A normal feature PR should not discover that a transitive package moved, broke, or now requires a different Swift tools version. That is not feedback. That is a drive-by.

If dependency updates are automated, batch them on a schedule and make their CI broader. Keep daily product work focused.

9. Track pipeline time like a product metric

Teams improve what they measure.

Track at least:

median PR gate duration
p90 PR gate duration
time to first failure
cache hit rate
test duration by target
flake rate by test
queue wait time before a runner starts

The most important number is often time to first useful failure.

A twenty-minute pipeline that reports a compile error at minute two is less harmful than a fifteen-minute pipeline that hides the obvious failure until the end.

Set budgets:

lint and generated-file checks: under 2 minutes
build-only PR gate: under 8 minutes
unit test PR gate: under 12 minutes
smoke UI test gate: under 15 minutes
release archive: slower is acceptable, but visible

Budgets are not wishes. If the pipeline exceeds them, someone owns the regression.

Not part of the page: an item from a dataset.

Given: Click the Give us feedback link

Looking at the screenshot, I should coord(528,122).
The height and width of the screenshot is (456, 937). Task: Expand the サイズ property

Otherwise CI time becomes a commons, and every team adds “just one more check” until everyone is paying rent to a loading spinner.

10. Do not let release checks poison PR feedback

Release automation has different goals from PR validation.

A release lane may need:

archive validation
signing
provisioning profiles
export options
symbol upload
TestFlight upload
screenshot generation
release notes
notarization for macOS targets

That work is important. It is also slow and failure-prone because Apple tooling occasionally behaves like a vending machine that took your money and returned a provisioning error.

Keep it out of the normal PR gate unless the PR specifically touches release infrastructure.

Run release checks:

on main
on release branches
on tags
manually before a scheduled release
when signing or build settings change

Do not make every copy change prove that App Store Connect still exists.

11. The boring architecture wins

Fast CI is mostly boring architecture applied consistently:

small modules
narrow schemes
deterministic tests
clear ownership of slow checks
reliable artifacts
strict dependency control
measured flake rate
measured duration

There is no magic YAML incantation that compensates for a codebase where everything depends on everything and the only test strategy is “launch the app and hope.”

CI performance is a design constraint. Treat it that way early.

A healthy iOS pipeline should make the right behavior easy:

small PRs get fast answers
risky changes get deeper verification
release work has its own lane
failures are explainable
slowdowns are noticed before they become culture

That is the standard.

Not heroic. Not fancy. Just grown-up engineering with fewer minutes sacrificed to the spinner gods.